*** PASSAGE GIVEN
What seems like fairly boring tasks, pulling the staples, scraping off the glue, and starting to sand are actually the time your boat makes one of its fastest transitions. I always feel the raw strips, pumped full of staples, looks pretty bad. Just pulling the staples it looks better, and everything you do from now on will make it look better and better.

Pulling Staples

My secret weapon for stable removal is the Bostich Heavy Duty Staple Remover. It works well as is, but I modify it very slightly to make it better. It uses a tooth that slides under the staple to pry it up. I remove the tooth and sharpen the top side of the tooth to make it easier to slide under the staple. The tooth comes out easily with one screw. This staple puller has a large, smooth, flat base that will not damage the wood if you keep the base flat on the surface. Some users want angle the tooth down and dig the staple out. This will almost certainly leave a permanent mark on the wood. Sometimes the pulled staple stays in the jaws of the tool and if you don't get it out, it may cut into the wood.

I carefully slide the tooth under the staple, and start pushing down on the handle to make more room for the tooth. With a little wiggling and presure I get the tooth under low staples and incrementally pull them up. Removing all the staple in the hull of a kayak like the Petrel Play takes about 20 minutes.
******
*** EXERCISE MATERIAL
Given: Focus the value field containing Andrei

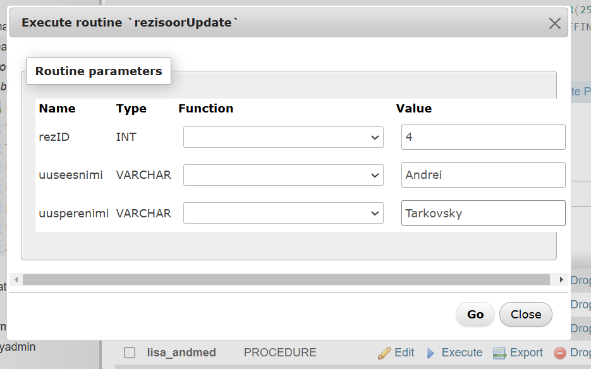Looking at the screenshot, I should (483, 175).
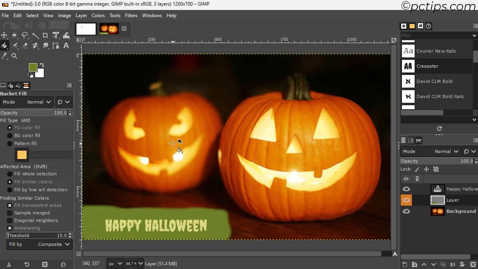Select the Eraser tool

tap(25, 46)
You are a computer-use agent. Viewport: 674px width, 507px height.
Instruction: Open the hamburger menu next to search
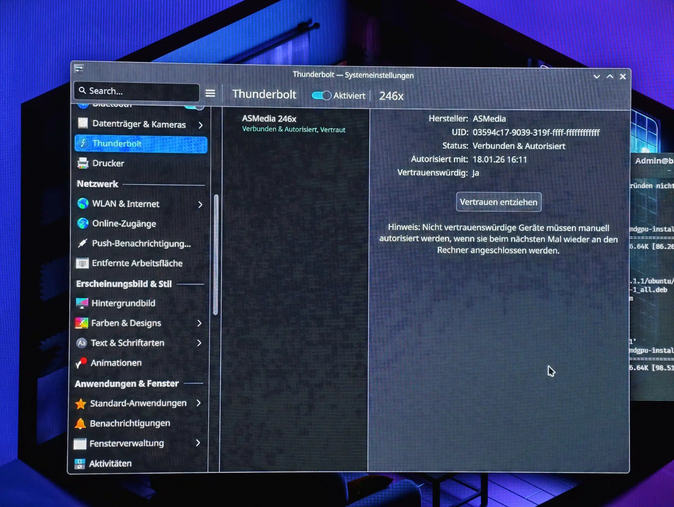(210, 93)
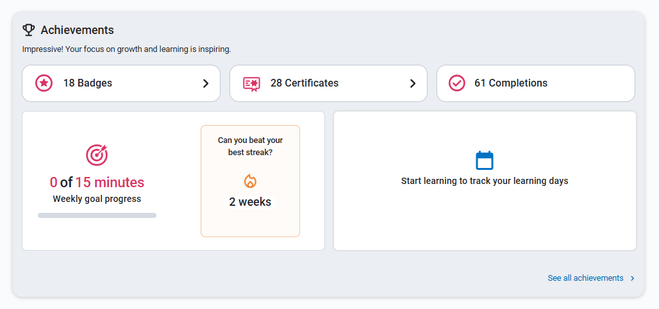Click the star badge icon
659x309 pixels.
coord(44,83)
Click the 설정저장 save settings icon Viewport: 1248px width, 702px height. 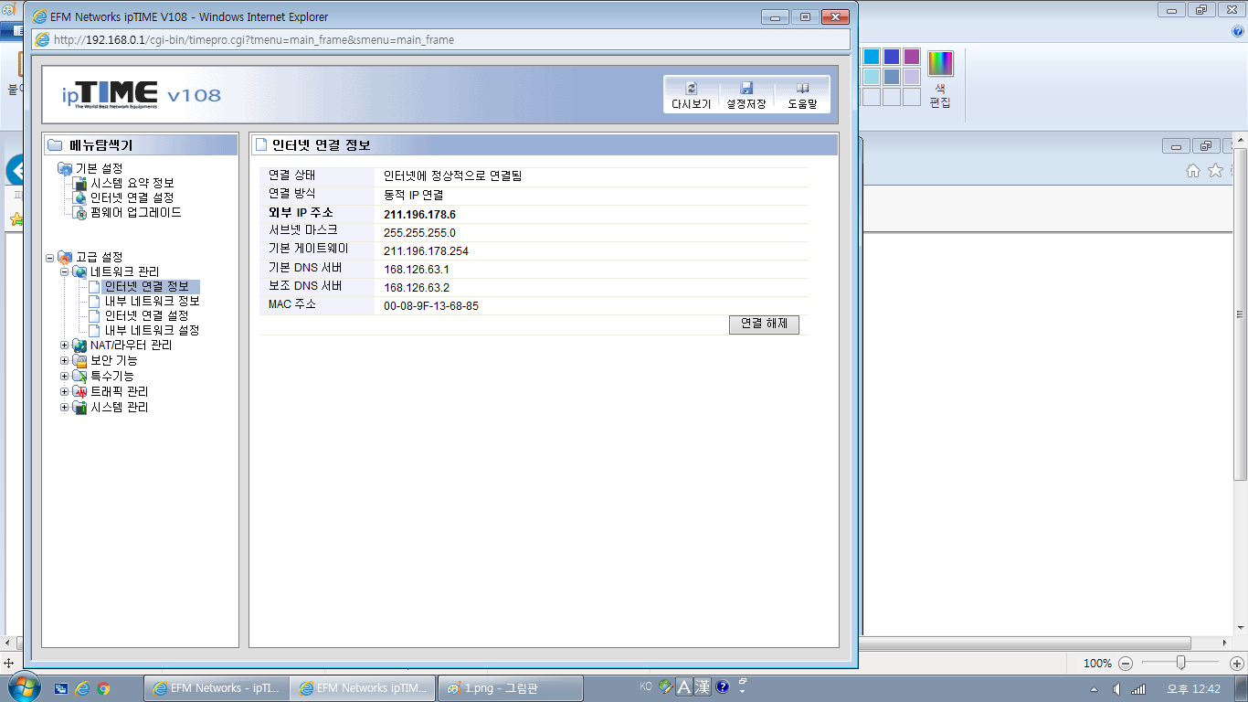(x=746, y=89)
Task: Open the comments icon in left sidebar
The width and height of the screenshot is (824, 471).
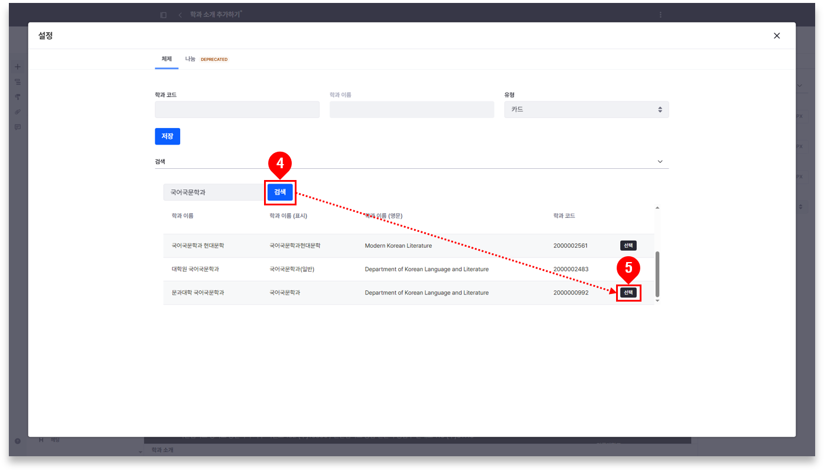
******
WHAT IS ASKED:
[1] Reproduce the passage about pulling staples word for word, in full.
[2] Pick out each line of the listing that contains the string "Open" with the same uppercase and lowercase letters, and copy those lines.

RESPONSE LIST:
[1]
What seems like fairly boring tasks, pulling the staples, scraping off the glue, and starting to sand are actually the time your boat makes one of its fastest transitions. I always feel the raw strips, pumped full of staples, looks pretty bad. Just pulling the staples it looks better, and everything you do from now on will make it look better and better.

Pulling Staples

My secret weapon for stable removal is the Bostich Heavy Duty Staple Remover. It works well as is, but I modify it very slightly to make it better. It uses a tooth that slides under the staple to pry it up. I remove the tooth and sharpen the top side of the tooth to make it easier to slide under the staple. The tooth comes out easily with one screw. This staple puller has a large, smooth, flat base that will not damage the wood if you keep the base flat on the surface. Some users want angle the tooth down and dig the staple out. This will almost certainly leave a permanent mark on the wood. Sometimes the pulled staple stays in the jaws of the tool and if you don't get it out, it may cut into the wood.

I carefully slide the tooth under the staple, and start pushing down on the handle to make more room for the tooth. With a little wiggling and presure I get the tooth under low staples and incrementally pull them up. Removing all the staple in the hull of a kayak like the Petrel Play takes about 20 minutes.

[2]
Instruction: Open the hamburger menu next to search
Task: Open the comments icon in left sidebar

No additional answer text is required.